_ABOUT THIS TASK:_ Swap "Describe the element" for "Name the element" throughout the listing below, and copy every other line unchanged.

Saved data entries
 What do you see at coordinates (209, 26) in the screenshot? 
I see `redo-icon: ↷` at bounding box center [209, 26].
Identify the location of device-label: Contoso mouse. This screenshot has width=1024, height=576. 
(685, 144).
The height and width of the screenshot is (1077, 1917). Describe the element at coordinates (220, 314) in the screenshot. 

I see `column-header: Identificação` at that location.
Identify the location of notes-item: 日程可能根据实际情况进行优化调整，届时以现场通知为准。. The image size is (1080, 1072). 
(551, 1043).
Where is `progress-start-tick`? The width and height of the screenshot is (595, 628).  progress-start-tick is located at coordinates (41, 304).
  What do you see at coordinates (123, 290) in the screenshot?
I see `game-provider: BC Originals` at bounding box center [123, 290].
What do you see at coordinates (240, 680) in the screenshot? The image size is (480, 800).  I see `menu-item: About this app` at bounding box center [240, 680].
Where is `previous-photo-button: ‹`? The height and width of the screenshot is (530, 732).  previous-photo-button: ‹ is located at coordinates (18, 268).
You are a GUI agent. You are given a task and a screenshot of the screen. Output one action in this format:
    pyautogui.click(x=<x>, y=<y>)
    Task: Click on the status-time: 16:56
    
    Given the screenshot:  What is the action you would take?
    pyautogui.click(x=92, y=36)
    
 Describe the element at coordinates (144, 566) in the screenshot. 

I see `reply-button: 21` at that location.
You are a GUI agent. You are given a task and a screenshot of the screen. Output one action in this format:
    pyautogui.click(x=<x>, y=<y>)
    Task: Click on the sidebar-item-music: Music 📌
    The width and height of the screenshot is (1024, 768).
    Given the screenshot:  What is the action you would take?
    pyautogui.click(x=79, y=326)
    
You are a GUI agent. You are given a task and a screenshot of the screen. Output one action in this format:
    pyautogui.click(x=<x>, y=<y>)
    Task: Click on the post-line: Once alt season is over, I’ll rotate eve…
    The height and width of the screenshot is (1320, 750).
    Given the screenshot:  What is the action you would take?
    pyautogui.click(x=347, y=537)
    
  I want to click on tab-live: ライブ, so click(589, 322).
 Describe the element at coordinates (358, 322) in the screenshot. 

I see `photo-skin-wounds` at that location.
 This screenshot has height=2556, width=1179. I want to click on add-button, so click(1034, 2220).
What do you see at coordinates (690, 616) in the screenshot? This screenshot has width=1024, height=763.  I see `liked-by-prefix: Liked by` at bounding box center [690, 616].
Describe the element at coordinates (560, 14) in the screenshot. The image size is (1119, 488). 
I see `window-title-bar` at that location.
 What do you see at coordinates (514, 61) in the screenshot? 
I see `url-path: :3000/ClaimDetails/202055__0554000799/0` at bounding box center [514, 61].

_SOLUTION TO THIS EXERCISE:_
 What do you see at coordinates (209, 26) in the screenshot? 
I see `redo-icon: ↷` at bounding box center [209, 26].
Identify the location of device-label: Contoso mouse. This screenshot has width=1024, height=576. 
(685, 144).
The height and width of the screenshot is (1077, 1917). Name the element at coordinates (220, 314) in the screenshot. 

I see `column-header: Identificação` at that location.
Identify the location of notes-item: 日程可能根据实际情况进行优化调整，届时以现场通知为准。. The image size is (1080, 1072). 
(551, 1043).
Where is `progress-start-tick`? The width and height of the screenshot is (595, 628).  progress-start-tick is located at coordinates (41, 304).
  What do you see at coordinates (123, 290) in the screenshot?
I see `game-provider: BC Originals` at bounding box center [123, 290].
What do you see at coordinates (240, 680) in the screenshot? The image size is (480, 800).  I see `menu-item: About this app` at bounding box center [240, 680].
Where is `previous-photo-button: ‹`? The height and width of the screenshot is (530, 732).  previous-photo-button: ‹ is located at coordinates (18, 268).
You are a GUI agent. You are given a task and a screenshot of the screen. Output one action in this format:
    pyautogui.click(x=<x>, y=<y>)
    Task: Click on the status-time: 16:56
    
    Given the screenshot:  What is the action you would take?
    pyautogui.click(x=92, y=36)
    
 Name the element at coordinates (144, 566) in the screenshot. 

I see `reply-button: 21` at that location.
You are a GUI agent. You are given a task and a screenshot of the screen. Output one action in this format:
    pyautogui.click(x=<x>, y=<y>)
    Task: Click on the sidebar-item-music: Music 📌
    The width and height of the screenshot is (1024, 768).
    Given the screenshot:  What is the action you would take?
    pyautogui.click(x=79, y=326)
    
You are a GUI agent. You are given a task and a screenshot of the screen. Output one action in this format:
    pyautogui.click(x=<x>, y=<y>)
    Task: Click on the post-line: Once alt season is over, I’ll rotate eve…
    The height and width of the screenshot is (1320, 750).
    Given the screenshot:  What is the action you would take?
    pyautogui.click(x=347, y=537)
    
  I want to click on tab-live: ライブ, so click(589, 322).
 Name the element at coordinates (358, 322) in the screenshot. 

I see `photo-skin-wounds` at that location.
 This screenshot has height=2556, width=1179. I want to click on add-button, so click(1034, 2220).
What do you see at coordinates (690, 616) in the screenshot? This screenshot has width=1024, height=763.  I see `liked-by-prefix: Liked by` at bounding box center [690, 616].
Name the element at coordinates (560, 14) in the screenshot. The image size is (1119, 488). 
I see `window-title-bar` at that location.
 What do you see at coordinates (514, 61) in the screenshot? 
I see `url-path: :3000/ClaimDetails/202055__0554000799/0` at bounding box center [514, 61].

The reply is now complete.